Czy wegetarianie mogą jeść ślimaki?
Dawno, dawno temu pisałam o tym, jak niektóre pierwotniaki zaprzęgają do pracy glony i ich plastydy, korzystając dzięki temu z dobrodziejstw fotosyntezy. A czy istnieją fotosyntetyzujące zwierzęta?
Oczywiście, że tak.
Ślimak Elysia chlorotica to morskie stworzenie o pięknym zielonym kolorze. Kolor zawdzięcza pożeraniu glonów z gatunku Vaucheria litorea, których chloroplasty zatrzymuje we wnętrzu swoich komórek.
W 2000 zespół Mary Rumpho stwierdził, że chloroplasty glona utrzymują się w komórkach ślimaka kilka miesięcy po tym, kiedy po raz ostatni miał kontakt z glonami, czyli właściwie do końca jego życia. Do tego cały czas pracują. Zachodzi w nich transkrypcja i translacja, a także fotosynteza. Ale nie wszystkie geny potrzebne do fotosyntezy znajdują się w genomie chloroplastów. Jednak białka kodowane przez brakujące geny jądrowe glona przez cały czas znajdują się w chloroplastach, mimo, że ślimaki pozbywają się genomu jądrowego glonów. Naukowcy zaproponowali dwa możliwe wyjaśnienia – albo ten kompleks białkowy jest bardzo stabilny, albo pojedyncze geny glona trafiły do genomu ślimaka (Green i in. 2000).
W PNAS pojawił się niedawno kolejny artykuł tego zespołu (Rumpho i in. 2008).
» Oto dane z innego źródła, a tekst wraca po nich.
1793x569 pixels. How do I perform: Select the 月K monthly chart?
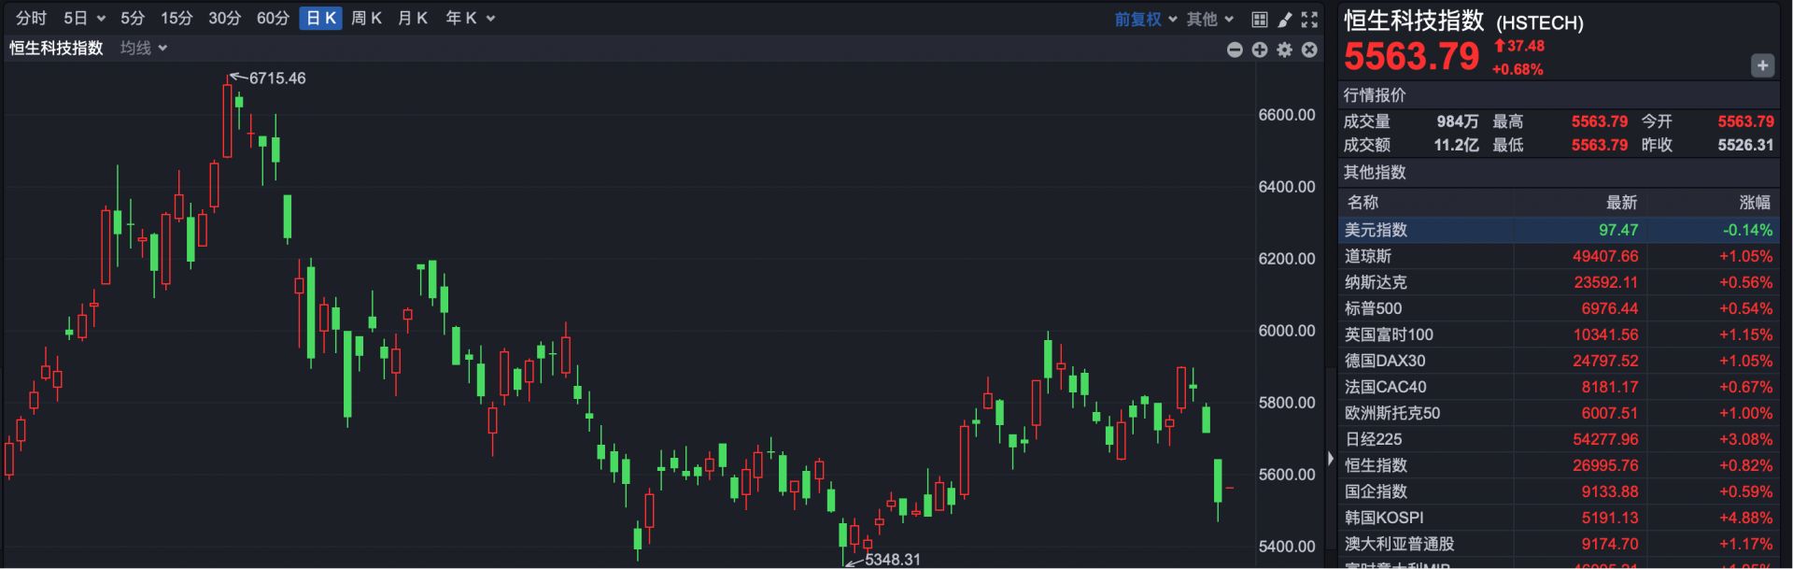(x=412, y=19)
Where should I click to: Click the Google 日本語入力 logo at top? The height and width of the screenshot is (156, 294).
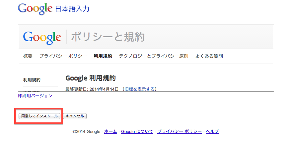[x=53, y=9]
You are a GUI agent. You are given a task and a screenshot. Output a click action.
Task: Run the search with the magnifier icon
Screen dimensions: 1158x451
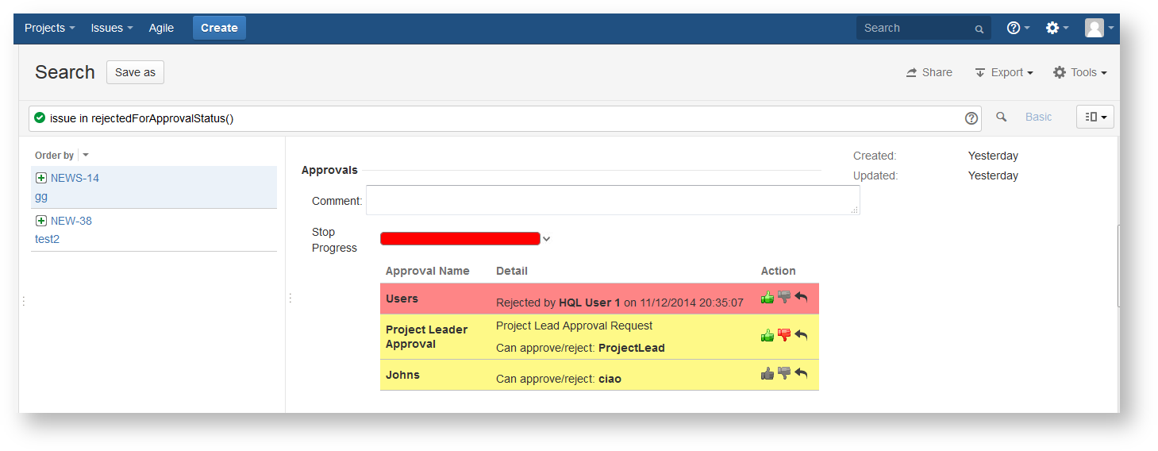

Naukowcy częściowo wyjaśniają w nim zagadkę „brakujących” genów jądrowych glona, które są konieczne do fotosyntezy. Okazuje się, że przynajmniej jeden kluczowy dla procesu fotosyntezy gen glona, psbO, trafił do genomu ślimaka. Taki proces – przenoszenie genów między gatunkami – nazywa się poziomym transferem genów. Choć poziomy transfer genów opisywano głównie między bakteriami, występuje również i w innych królestwach – przykładem może być transfer niemal całego genomu bakterii do genomu muchy, który wspominałam tu. Naukowcy planują sprawdzenie, czy podobnie jest w przypadku pozostałych „brakujących” genów. Zatem zielony ślimak ma w swoim genomie gen(y) i produkuje białka konieczne do fotosyntezy.
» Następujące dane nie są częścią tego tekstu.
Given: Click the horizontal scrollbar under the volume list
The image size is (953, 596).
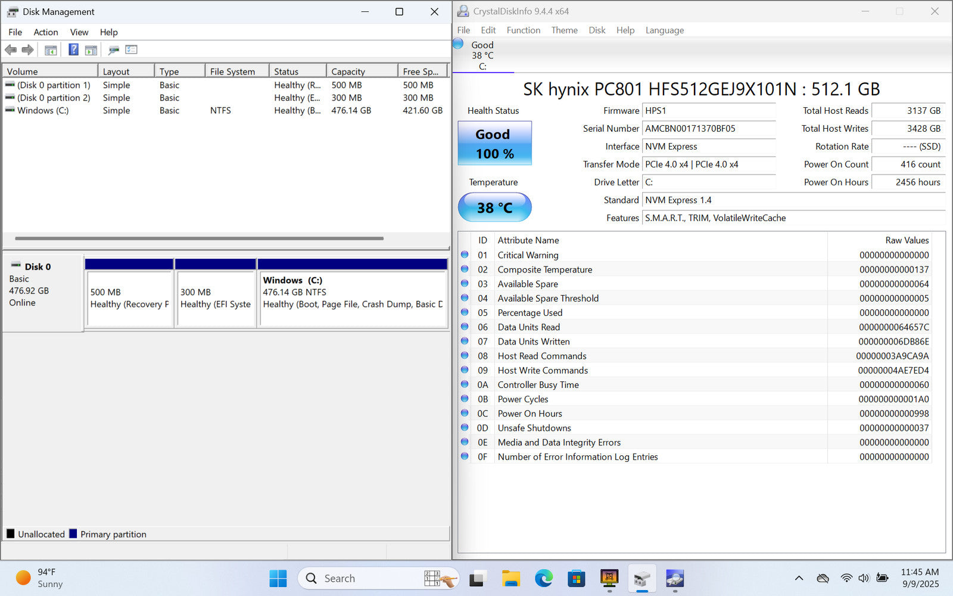Looking at the screenshot, I should [x=199, y=238].
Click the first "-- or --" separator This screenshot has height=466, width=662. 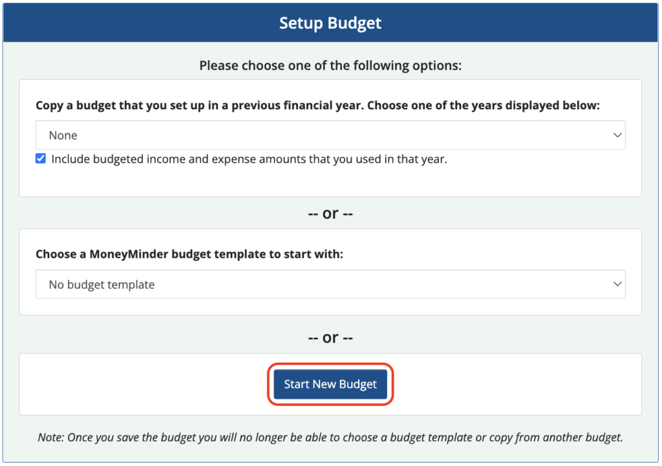click(330, 213)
Nie wiadomo jeszcze, w jaki sposób geny glona przedostały się do genomu ślimaka, ale Mary Rumpho ma już kilka hipotez do sprawdzenia. Na blogu Carla Zimmera wspomina o tym, że układ pokarmowy ślimaka odgałęzia się w stronę jego układu rozrodczego, co ułatwiałoby przejście trawionego DNA do komórek płciowych. Ponadto u wszystkich ślimaków regularnie znajdowane są wirusy – być może są to retrowirusy, które czasem przenoszą kawałki genów. Może to one umożliwiły ślimakom fotosyntetyzę?
Czy wegetarianizm to jedzenie tego w czym zachodzi fotosynteza?
Ciekawy artykuł, ślimak niezwykły.
Tytuł pewnie miał intrygować, ale nijak się ma do treści i jest bezzasadny.